Genauso können wir inzwischen in aller Ruhe kilometerweit durch Spinnweben wandern, was zu Beginn der Reise fast undenkbar gewesen wäre oder zumindest permanent von Caros "uuuuäääähhh" begleitet wurde. Auch hier sind weder Angst noch Ekel komplett überwunden, aber durch das Akzeptieren wie es ist und das Annehmen des Lebens wie es sich in dem Moment halt gerade zeigen will, entwickelt sich nach und nach ein unglaublich wertvoller Gleichmut - selbst wenn wir uns manchmal wie in einem Spinnenkokon fühlen.
Bei mir zeigte und zeigt sich dieser Prozess bei anderen Themen wie beispielsweise bei den bereits erwähnten Zecken. Nach so vielen Kilometern in Zeckengebieten konnte sich mein Geist tatsächlich beruhigen und muss nicht jedes Mal wenn ein solcher Parasit nur am Hosenbein herumkrabbelt in Panik verfallen und sich stundenlang Gedanken über eine allfällige Borreliose- oder FSME-Infektion machen. Ich fürchte mich immer noch davor, pflege aber heute einen viel viel entspannteren Umgang mit Zecken.
Diesen Prozess der zunehmenden Gelassenheit stellte ich zudem in einem ganz anderen Zusammenhang fest. Während den ersten Monaten der Reise war ich abends nur vollkommen zufrieden, wenn wir einen Zeltplatz mit Wasser gefunden haben. War dieser Umstand nicht gegeben, was natürlich oft vorkam, trat immer ein innerer Widerstand auf, der mich frustriert stimmte. Irgendwann stellte ich fest, dass meine Unzufriedenheit ausschliesslich aufgrund meiner falschen, unrealistischen Erwartungen und meines darauffolgenden inneren Widerstands, aber keineswegs aufgrund des fehlenden Wasser entstand. Ich wollte es anders haben als es gerade war, wollte das Leben so wie es sich zeigte - ohne Wasser direkt beim Zeltplatz - nicht akzeptieren und machte mich damit unglücklich.
Wir sind unfassbar dankbar dafür, dass wir uns immer weiter entwickeln dürfen, dass wir in kleinen Schritten stets akzeptierender und annehmender werden und wir uns einfach auch an gewisse Umstände gewöhnen können. Doch trotz allem wird eines für uns wohl immer ein Ding der Unmöglichkeit bleiben: die Kälte-Adaption. Wir sind das lebende Beispiel dafür, dass man keineswegs kältetoleranter wird indem man sich regelmässig tiefen Temperaturen aussetzt.
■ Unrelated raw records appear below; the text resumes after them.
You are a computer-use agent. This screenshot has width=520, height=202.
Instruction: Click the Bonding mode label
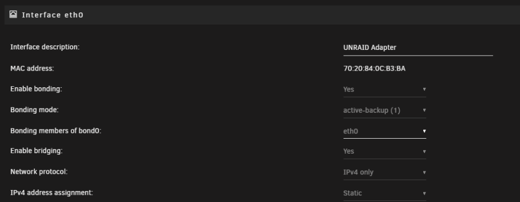pos(34,110)
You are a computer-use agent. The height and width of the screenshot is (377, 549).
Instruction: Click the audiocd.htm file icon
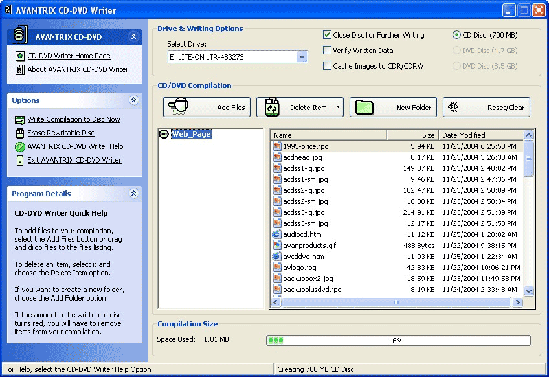pos(277,234)
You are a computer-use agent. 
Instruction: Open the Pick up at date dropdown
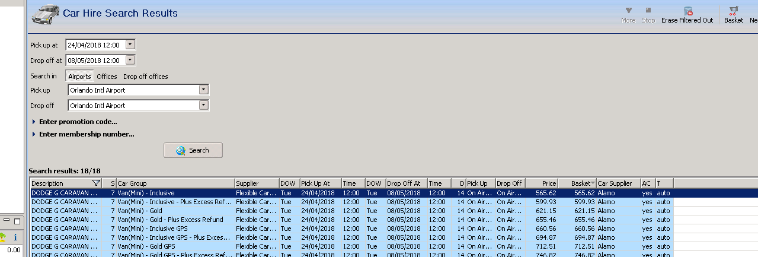tap(130, 45)
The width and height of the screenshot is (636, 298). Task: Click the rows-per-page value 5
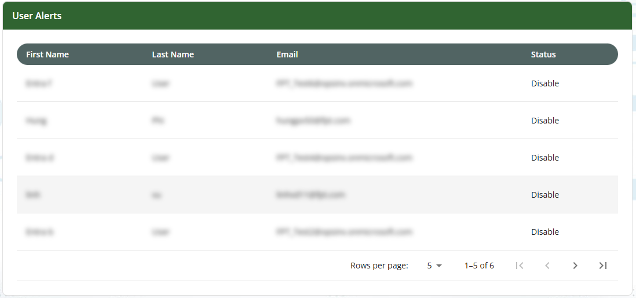click(430, 266)
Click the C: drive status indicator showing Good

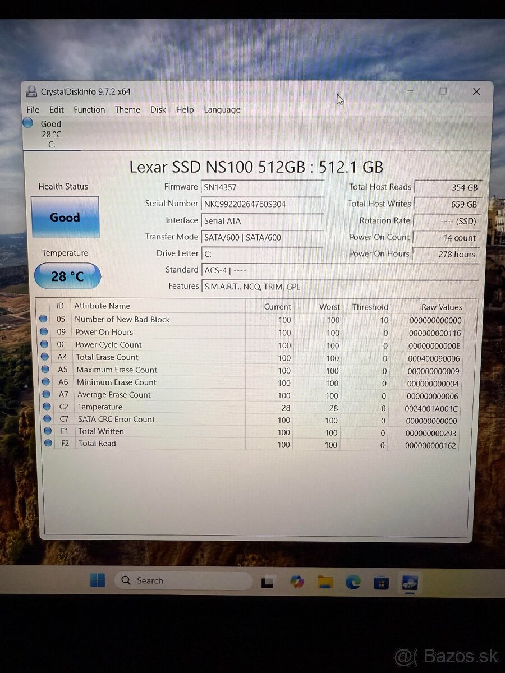tap(52, 133)
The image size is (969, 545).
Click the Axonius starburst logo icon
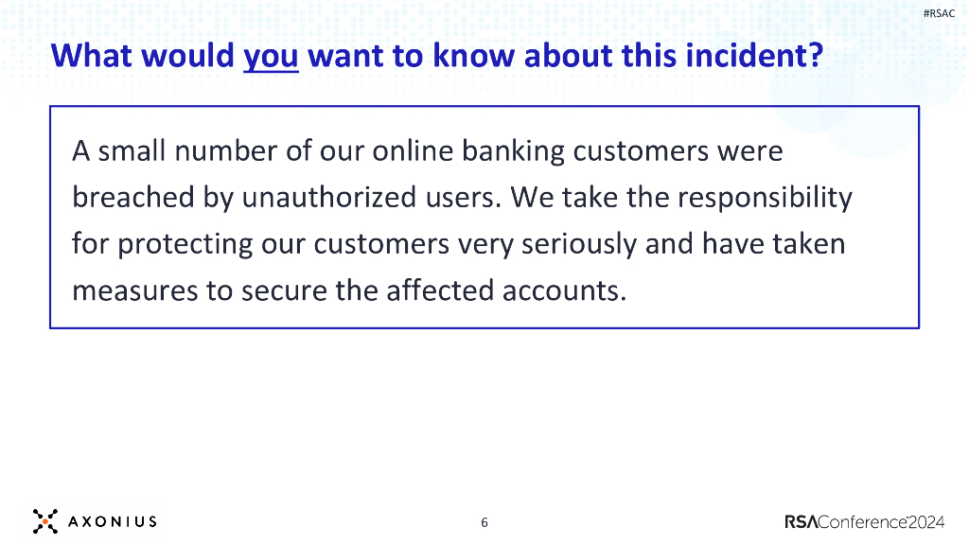(44, 520)
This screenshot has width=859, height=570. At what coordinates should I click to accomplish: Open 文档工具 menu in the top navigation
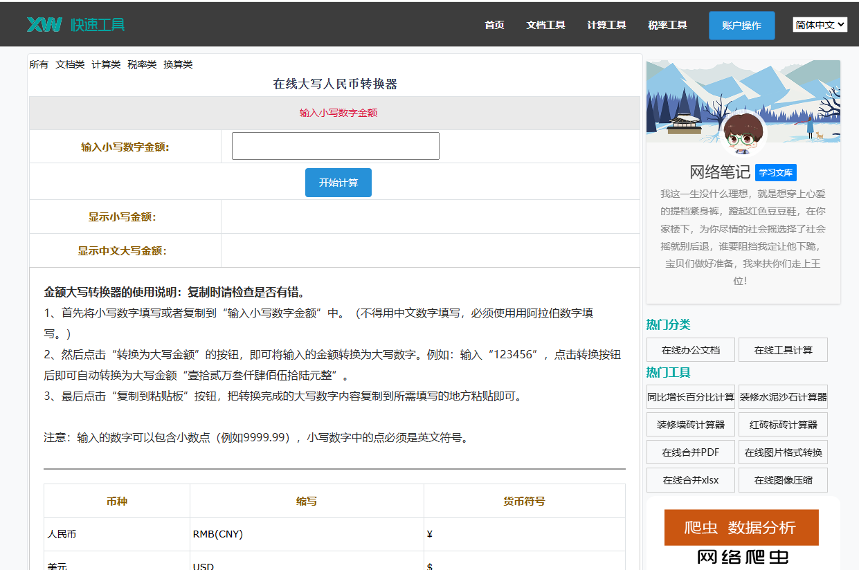[x=545, y=25]
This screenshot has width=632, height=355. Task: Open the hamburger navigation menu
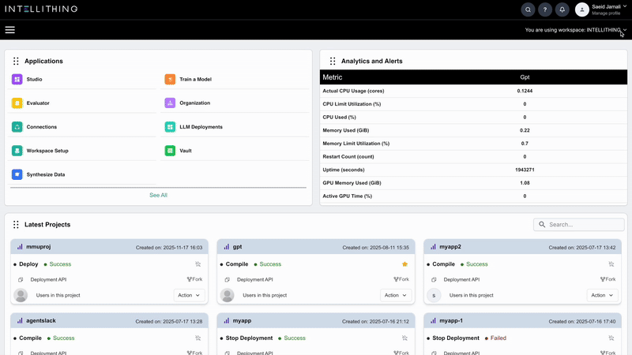10,30
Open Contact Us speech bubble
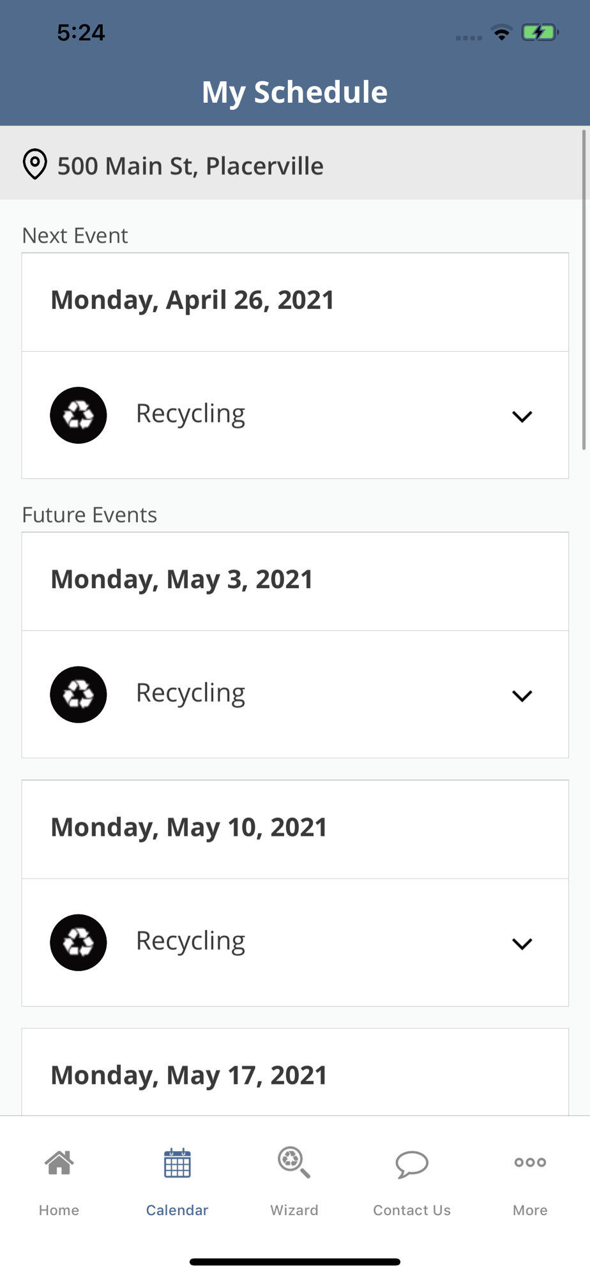 (x=412, y=1163)
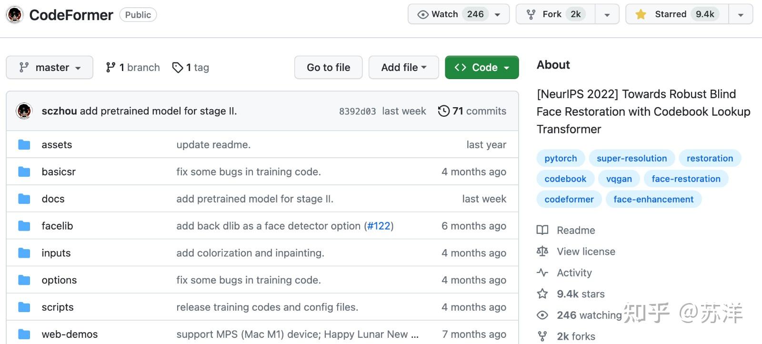This screenshot has height=344, width=762.
Task: Expand the Starred lists dropdown arrow
Action: 741,15
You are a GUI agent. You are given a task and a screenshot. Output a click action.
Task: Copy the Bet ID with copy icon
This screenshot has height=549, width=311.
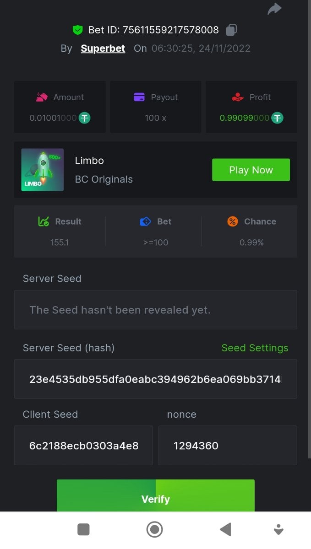[231, 30]
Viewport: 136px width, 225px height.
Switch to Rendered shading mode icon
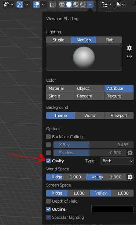[x=83, y=5]
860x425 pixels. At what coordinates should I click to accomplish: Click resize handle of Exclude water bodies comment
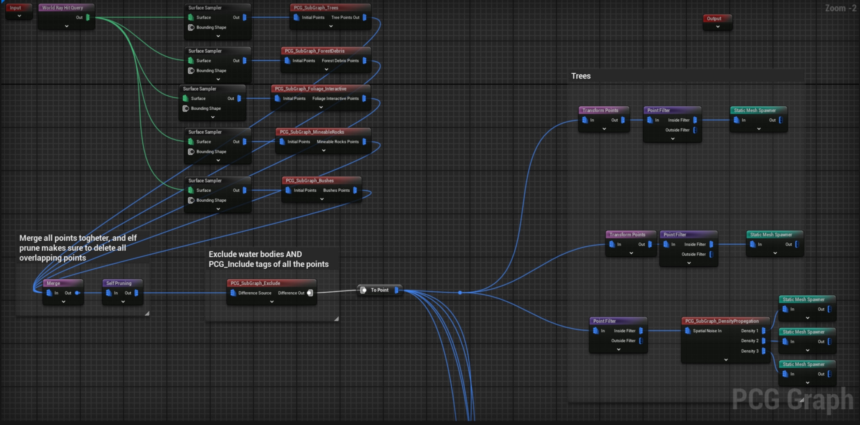[336, 319]
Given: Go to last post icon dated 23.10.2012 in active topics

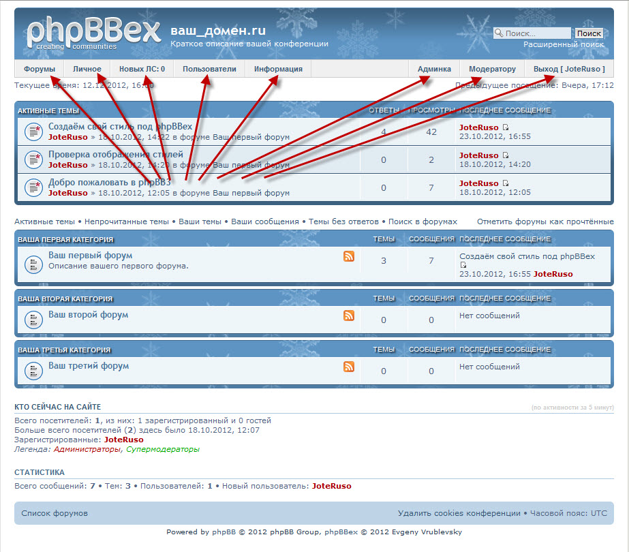Looking at the screenshot, I should [506, 127].
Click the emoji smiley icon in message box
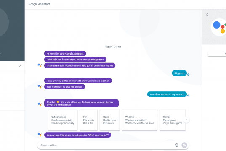The image size is (226, 151). (177, 145)
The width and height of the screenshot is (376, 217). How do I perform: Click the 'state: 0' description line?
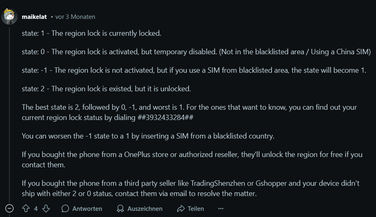tap(196, 52)
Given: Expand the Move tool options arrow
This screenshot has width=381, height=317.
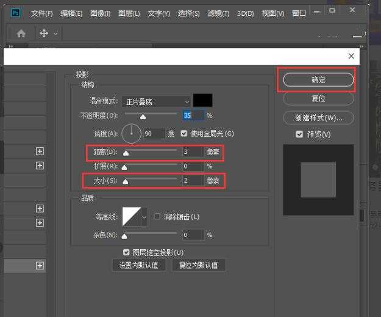Looking at the screenshot, I should (x=56, y=34).
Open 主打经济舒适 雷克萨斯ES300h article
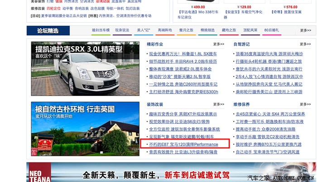Viewport: 317px width, 182px height. (183, 91)
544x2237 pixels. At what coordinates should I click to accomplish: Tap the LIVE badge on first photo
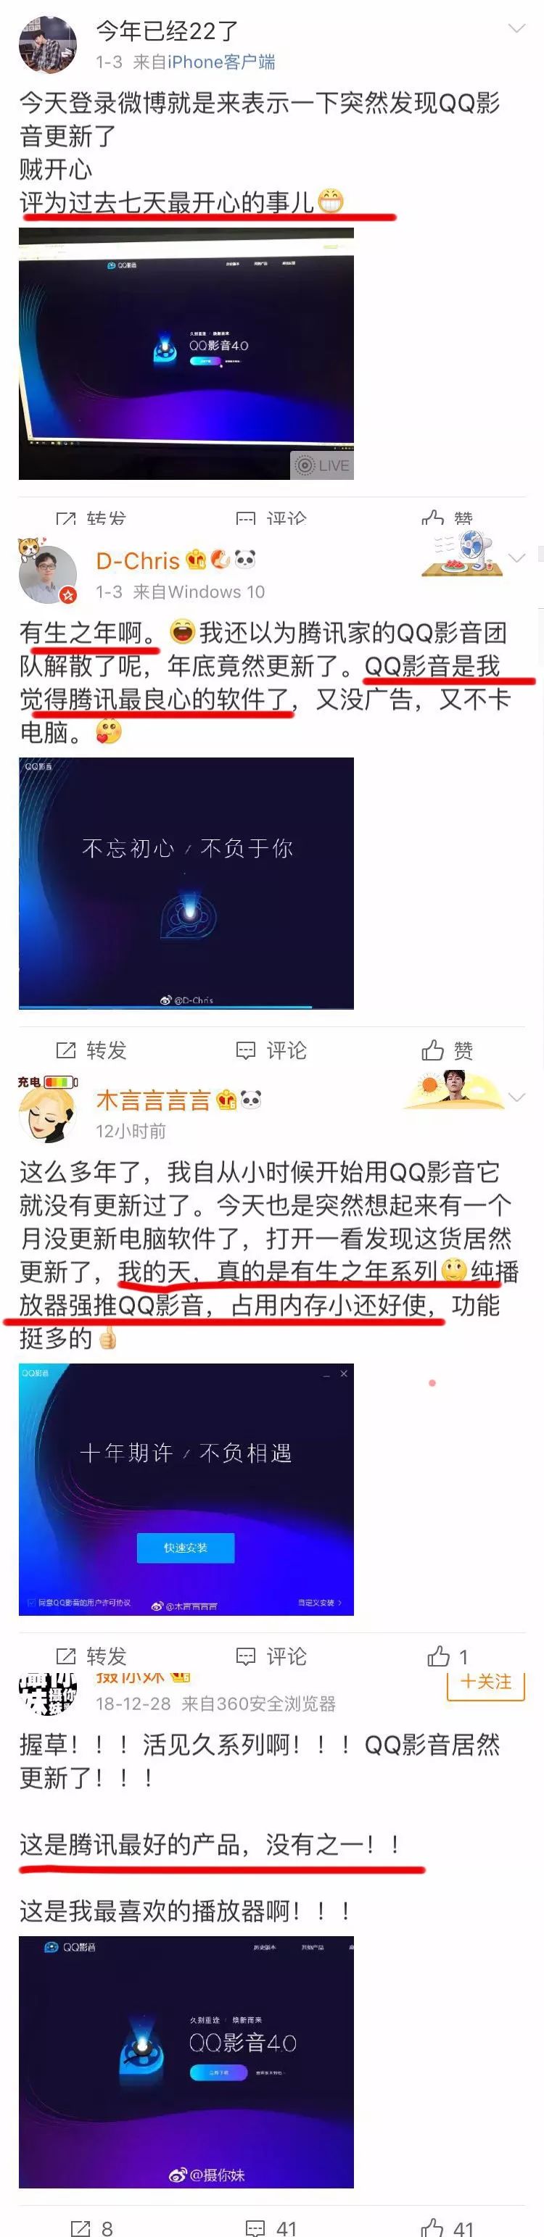[x=322, y=465]
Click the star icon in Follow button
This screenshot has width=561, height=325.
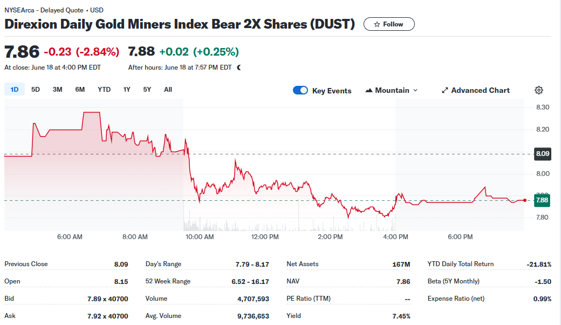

Vor zwei Wochen lernten wir zwei Weitwanderer aus Deutschland kennen, wanderten einen Tag mit ihnen und zelteten gemeinsam an einem Bergsee. Sascha hüpfte ernsthaft bei Lufttemperaturen von 8 Grad in den noch viel kälteren See während wir zwei in Vollmontur inkl. Mütze nur staunend und ungläubig zugucken konnten. Sie erzählten uns, dass sie demnächst Usbekistan, Kasachstan und Kirgisistan bewandern. Auf meine Feststellung, dass es dort ja noch kälter sein wird, erwiderten sie mit leuchtenden Augen "jaaa, ist das nicht toll?!".
Tja, so sind wir halt alle anders...
Weitere Bilder siehe Galerie
Schöne Bilder!
In diesem Jahr sind die Zecken offensichtlich nicht nur in Europa eine Plage… Ich liess mich vor 20 Jahren impfen. Seither hatte ich keine einzige Zecke mehr…
Der „Badende“ machte vielleicht im Winter Militär? Wenn man bei Kälte in kaltem Wasser badet, anschliessend trockene, warme Kleidung anzieht und womöglich grad in den Schlafsack kriecht, hat man wunderbar warm! Da habe ich Erfahrung (Militär, Anden und Himalaya).